Here, TrueSport Expert Kristen Ziesmer, a registered dietitian and board-certified specialist in sports dietetics, shares a few of her favorite tips and tricks for mastering dump-and-go meals, as well as customizing them for your picky (or hungry) athletes.

5 Tips to get you going

  1. Invest in a pressure cooker. While a slow cooker is a great tool most of the time, if you’ve forgotten to defrost dinner, a pressure cooker can have your frozen chicken thawed and cooked to perfection in under an hour. And since pressure cookers also have a standard slow cooker setting, they’re the perfect multi-tasking kitchen tool. Ziesmer says that no busy family should be without one of these!
  2. Pre-organize your ingredients. If you’re really short on time on weekdays, Ziesmer suggests a new kind of Sunday afternoon meal prep. Rather than cooking your dozen chicken breasts, she suggests using gallon-sized bags (plastic or silicone) to pack all of your ingredients together: Your choice of protein, vegetables, beans, spices, sauces, and any other additions all get added to the bag, which can go in the fridge if it’ll be cooked that week, or stashed in the freezer if you’re meal prepping for the month.
  3. Play with your spices and sauces. The gallon-bag strategy is a great way to meal prep because you can set up the bags in a row and prep them with similar proteins and vegetables, then mix up the spices and sauces so you’re not always eating the same exact meal. Chicken and vegetables can have a Mexican, Thai, Indian, or Italian flair, depending on what seasoning and sauce you use—so you save money by buying your proteins and vegetables in bulk, while maximizing nutrient density.
  4. Take advantage of easy, cheap alternatives like canned beans for protein and frozen vegetables versus fresh. With inflation on the rise in every aisle of the grocery store, get creative with your meal prep by analyzing which is cheaper: fresh or frozen vegetables. You may also want to buy in bulk whenever possible, especially with ingredients like rice that are used often.
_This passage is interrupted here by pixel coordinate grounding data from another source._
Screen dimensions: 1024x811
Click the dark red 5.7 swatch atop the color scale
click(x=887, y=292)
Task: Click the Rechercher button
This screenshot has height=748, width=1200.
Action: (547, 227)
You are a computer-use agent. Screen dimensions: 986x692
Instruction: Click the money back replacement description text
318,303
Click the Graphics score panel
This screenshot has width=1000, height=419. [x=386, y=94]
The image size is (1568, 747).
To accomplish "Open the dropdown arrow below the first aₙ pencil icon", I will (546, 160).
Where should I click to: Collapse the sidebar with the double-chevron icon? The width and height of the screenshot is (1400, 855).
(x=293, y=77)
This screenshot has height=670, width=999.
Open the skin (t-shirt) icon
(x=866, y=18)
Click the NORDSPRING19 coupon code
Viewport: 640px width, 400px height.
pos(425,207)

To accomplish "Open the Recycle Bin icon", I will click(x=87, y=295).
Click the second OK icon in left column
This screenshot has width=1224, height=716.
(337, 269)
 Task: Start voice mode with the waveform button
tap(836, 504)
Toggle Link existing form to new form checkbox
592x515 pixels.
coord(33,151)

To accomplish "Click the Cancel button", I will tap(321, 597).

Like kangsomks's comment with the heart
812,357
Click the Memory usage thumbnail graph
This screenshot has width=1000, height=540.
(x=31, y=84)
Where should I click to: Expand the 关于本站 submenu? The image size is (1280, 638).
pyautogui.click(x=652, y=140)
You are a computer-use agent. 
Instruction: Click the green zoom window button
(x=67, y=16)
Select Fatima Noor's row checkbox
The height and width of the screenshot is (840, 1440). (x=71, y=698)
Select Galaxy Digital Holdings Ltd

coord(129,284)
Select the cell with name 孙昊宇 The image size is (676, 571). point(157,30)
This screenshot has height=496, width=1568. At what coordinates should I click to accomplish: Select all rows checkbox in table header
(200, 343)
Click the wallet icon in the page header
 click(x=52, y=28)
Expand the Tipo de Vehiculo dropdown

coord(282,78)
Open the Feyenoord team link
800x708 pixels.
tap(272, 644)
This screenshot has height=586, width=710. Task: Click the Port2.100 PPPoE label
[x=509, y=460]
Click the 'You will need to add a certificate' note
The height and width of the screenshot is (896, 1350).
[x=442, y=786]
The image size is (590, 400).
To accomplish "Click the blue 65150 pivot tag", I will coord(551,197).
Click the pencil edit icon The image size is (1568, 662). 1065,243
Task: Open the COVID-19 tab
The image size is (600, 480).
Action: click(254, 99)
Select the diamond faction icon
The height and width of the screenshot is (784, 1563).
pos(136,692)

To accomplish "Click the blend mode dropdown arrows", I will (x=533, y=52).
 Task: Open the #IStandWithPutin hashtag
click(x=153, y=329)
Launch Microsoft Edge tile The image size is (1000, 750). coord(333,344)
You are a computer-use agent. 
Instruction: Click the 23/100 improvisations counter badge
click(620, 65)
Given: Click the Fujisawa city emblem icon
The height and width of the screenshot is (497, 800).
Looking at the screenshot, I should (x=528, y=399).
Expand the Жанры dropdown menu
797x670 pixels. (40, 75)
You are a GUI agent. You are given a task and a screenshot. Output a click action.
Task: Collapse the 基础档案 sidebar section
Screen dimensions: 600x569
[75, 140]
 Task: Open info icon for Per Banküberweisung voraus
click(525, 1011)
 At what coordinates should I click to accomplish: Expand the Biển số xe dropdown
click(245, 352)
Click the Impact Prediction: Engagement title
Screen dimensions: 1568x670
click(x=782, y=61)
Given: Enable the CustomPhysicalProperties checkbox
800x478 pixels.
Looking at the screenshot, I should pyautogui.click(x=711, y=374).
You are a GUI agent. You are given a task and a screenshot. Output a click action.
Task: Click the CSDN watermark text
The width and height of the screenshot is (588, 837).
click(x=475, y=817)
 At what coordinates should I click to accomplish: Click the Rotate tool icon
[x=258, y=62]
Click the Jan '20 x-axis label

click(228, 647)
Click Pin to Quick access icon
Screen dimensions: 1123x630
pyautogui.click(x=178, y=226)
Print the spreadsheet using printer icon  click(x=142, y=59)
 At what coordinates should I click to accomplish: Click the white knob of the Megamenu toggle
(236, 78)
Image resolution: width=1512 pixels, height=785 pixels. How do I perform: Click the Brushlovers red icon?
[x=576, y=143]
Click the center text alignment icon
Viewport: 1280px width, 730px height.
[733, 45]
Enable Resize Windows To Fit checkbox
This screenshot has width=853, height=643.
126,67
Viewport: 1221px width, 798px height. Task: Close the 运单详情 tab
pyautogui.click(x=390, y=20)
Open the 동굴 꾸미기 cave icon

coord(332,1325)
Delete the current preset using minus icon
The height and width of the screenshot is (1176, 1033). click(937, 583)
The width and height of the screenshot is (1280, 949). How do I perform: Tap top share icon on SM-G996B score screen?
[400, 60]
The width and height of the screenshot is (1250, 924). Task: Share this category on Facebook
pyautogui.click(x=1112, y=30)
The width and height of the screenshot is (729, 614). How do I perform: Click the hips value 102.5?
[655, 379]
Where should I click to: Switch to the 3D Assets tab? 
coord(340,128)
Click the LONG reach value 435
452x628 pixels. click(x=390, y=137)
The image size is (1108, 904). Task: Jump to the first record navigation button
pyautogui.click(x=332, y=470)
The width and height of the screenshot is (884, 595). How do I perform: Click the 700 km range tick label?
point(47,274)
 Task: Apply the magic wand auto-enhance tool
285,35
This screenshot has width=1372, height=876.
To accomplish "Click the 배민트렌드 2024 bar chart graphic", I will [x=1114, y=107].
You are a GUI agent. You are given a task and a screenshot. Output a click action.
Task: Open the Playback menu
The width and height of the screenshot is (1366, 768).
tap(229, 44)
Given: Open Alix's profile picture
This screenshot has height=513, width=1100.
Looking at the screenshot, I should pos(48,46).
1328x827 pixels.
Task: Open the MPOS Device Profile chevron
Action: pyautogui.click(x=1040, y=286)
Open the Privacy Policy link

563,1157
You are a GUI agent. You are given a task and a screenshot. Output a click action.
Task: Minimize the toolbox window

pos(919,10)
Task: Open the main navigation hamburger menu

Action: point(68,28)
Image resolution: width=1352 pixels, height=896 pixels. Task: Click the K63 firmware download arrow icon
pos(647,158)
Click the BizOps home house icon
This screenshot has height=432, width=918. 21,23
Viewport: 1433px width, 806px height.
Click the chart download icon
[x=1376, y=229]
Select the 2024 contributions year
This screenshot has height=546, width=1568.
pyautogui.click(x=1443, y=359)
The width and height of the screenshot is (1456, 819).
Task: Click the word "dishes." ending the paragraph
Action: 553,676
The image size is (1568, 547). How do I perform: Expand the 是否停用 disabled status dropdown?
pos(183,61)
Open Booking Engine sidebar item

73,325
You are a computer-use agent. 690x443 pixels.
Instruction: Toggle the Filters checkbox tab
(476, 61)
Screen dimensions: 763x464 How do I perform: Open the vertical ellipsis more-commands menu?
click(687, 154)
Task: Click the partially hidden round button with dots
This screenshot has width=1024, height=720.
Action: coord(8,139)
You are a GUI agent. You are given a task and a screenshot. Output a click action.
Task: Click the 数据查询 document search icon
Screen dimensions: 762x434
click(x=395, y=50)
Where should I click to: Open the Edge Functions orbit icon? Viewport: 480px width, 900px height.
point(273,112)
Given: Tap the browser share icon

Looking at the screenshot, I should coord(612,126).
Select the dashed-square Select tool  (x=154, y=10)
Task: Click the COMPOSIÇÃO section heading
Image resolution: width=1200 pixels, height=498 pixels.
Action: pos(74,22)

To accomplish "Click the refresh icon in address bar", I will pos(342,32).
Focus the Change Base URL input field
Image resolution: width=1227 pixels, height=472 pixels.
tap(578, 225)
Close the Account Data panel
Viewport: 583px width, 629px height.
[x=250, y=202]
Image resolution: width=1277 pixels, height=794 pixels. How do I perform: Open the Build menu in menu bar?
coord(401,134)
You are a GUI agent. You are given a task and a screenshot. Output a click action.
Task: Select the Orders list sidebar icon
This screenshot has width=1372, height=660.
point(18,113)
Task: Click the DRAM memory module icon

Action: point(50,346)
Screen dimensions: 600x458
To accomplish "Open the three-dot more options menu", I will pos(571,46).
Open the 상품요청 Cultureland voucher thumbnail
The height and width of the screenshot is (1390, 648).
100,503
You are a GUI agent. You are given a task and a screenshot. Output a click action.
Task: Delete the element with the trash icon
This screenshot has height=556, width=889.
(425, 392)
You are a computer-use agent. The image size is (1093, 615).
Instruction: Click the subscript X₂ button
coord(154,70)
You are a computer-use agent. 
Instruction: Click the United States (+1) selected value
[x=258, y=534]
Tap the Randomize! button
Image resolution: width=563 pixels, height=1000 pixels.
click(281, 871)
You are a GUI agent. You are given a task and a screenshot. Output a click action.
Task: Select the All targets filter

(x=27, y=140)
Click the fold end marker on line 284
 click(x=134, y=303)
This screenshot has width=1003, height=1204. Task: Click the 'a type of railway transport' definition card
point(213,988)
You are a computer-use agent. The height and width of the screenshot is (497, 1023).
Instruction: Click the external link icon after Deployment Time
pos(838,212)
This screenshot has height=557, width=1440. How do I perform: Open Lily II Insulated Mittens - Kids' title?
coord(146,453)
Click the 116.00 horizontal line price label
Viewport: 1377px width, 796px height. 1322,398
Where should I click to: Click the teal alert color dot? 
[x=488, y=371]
  5. Get creative with your serving strategy. Most dump-and-go meals are served over rice or pasta (or with rice or pasta cooked directly in). But you can vary your serving style to make meals a bit more creative. Shredded chicken can be served over a baked potato, while pulled pork could go on a sandwich or top a rice bowl, says Ziesmer. And almost any meat dish made in a slow cooker can be converted to a nacho platter by topping tortilla chips with the meat and vegetables and smothering them with salsa and guacamole.